* **Given information**:
####################
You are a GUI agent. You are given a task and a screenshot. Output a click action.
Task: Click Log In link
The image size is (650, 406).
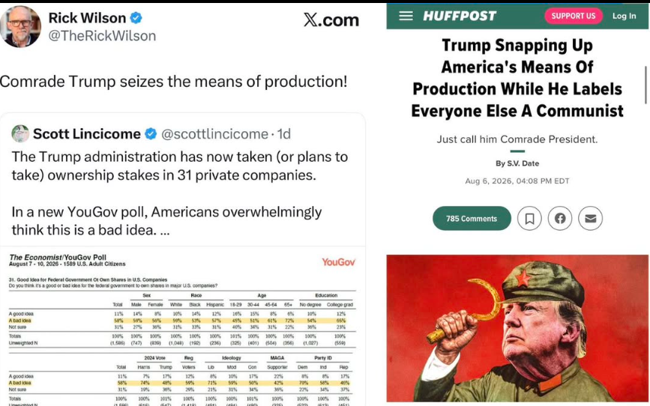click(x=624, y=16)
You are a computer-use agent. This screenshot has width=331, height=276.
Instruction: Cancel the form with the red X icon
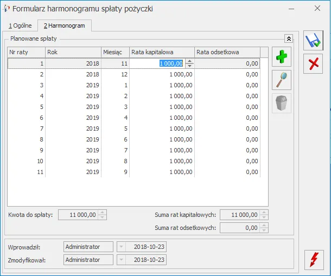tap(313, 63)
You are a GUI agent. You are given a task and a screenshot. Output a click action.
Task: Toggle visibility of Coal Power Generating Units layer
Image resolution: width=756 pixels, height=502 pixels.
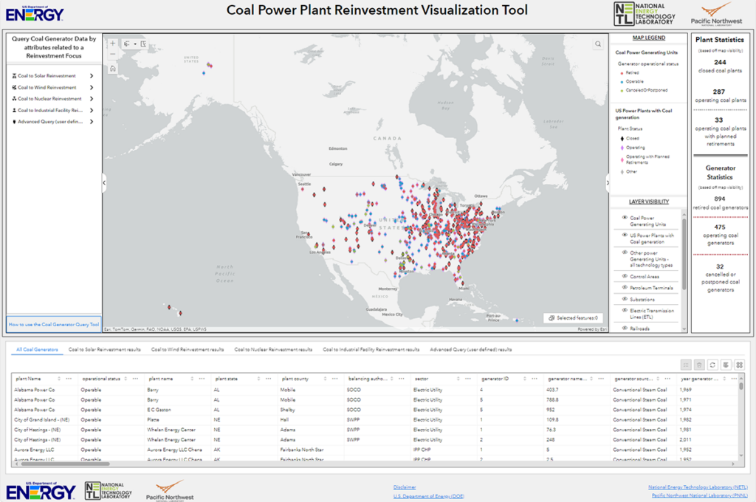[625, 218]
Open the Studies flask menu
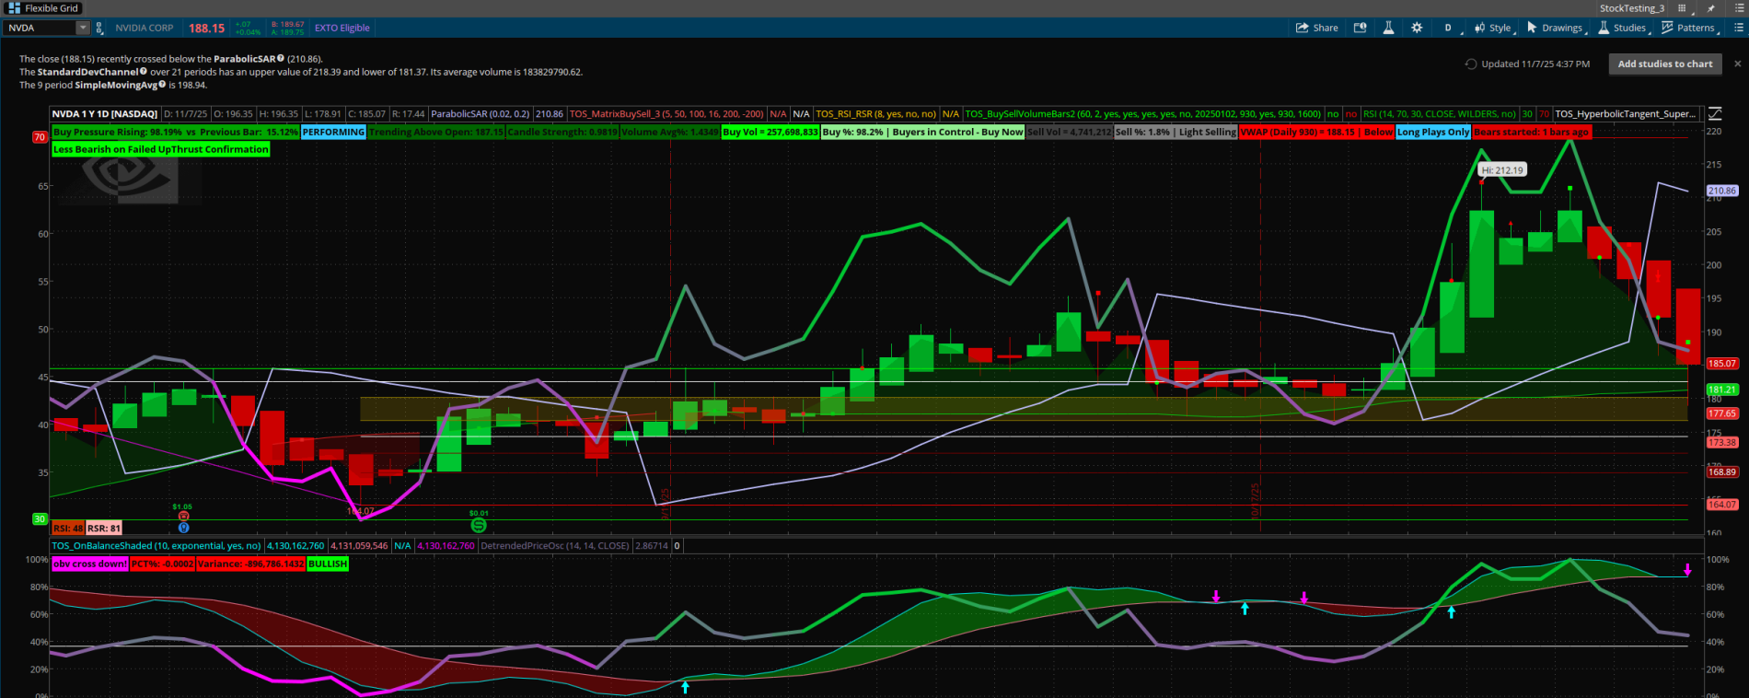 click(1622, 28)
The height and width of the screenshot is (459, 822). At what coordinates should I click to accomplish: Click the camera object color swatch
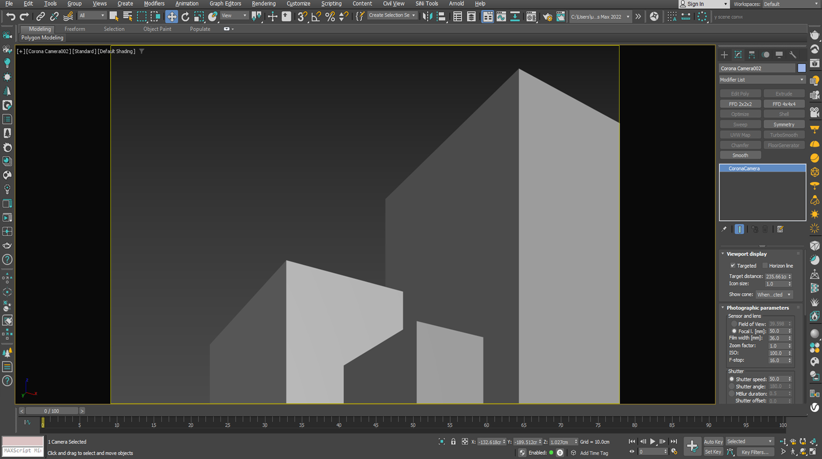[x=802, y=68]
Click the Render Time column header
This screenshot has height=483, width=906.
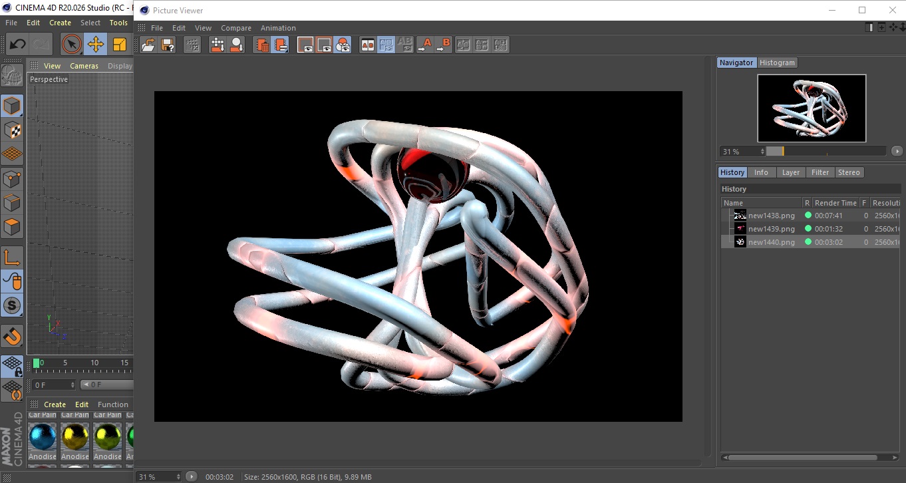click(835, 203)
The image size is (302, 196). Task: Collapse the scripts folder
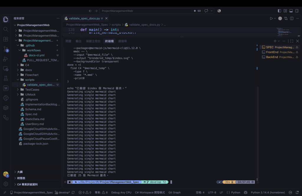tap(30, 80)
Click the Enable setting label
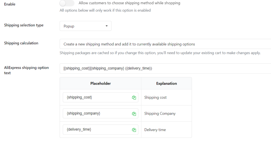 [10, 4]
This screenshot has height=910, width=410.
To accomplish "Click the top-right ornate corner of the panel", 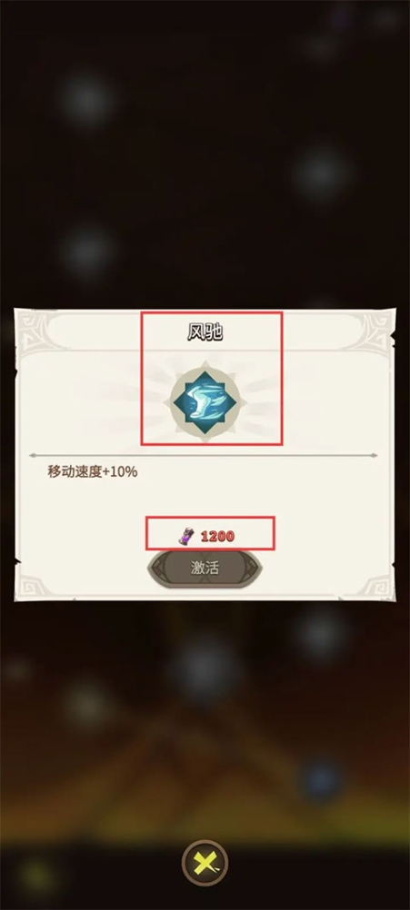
####################
* **Written problem**: Write out the stretch from the line containing "You are a computer-use" through the line containing "click(1622, 28)" again, switching "GUI agent" to "interface agent" and leaving everything else unchanged. Leave the pictures out of your answer.

* **Expected answer**:
You are a computer-use agent. This screenshot has width=331, height=276.
Instruction: Cancel the form with the red X icon
tap(313, 63)
You are a interface agent. You are given a task and a screenshot. Output a click action.
Task: Toggle visibility of Coal Power Generating Units layer
Image resolution: width=756 pixels, height=502 pixels.
[625, 218]
Open the Studies flask menu
 click(1622, 28)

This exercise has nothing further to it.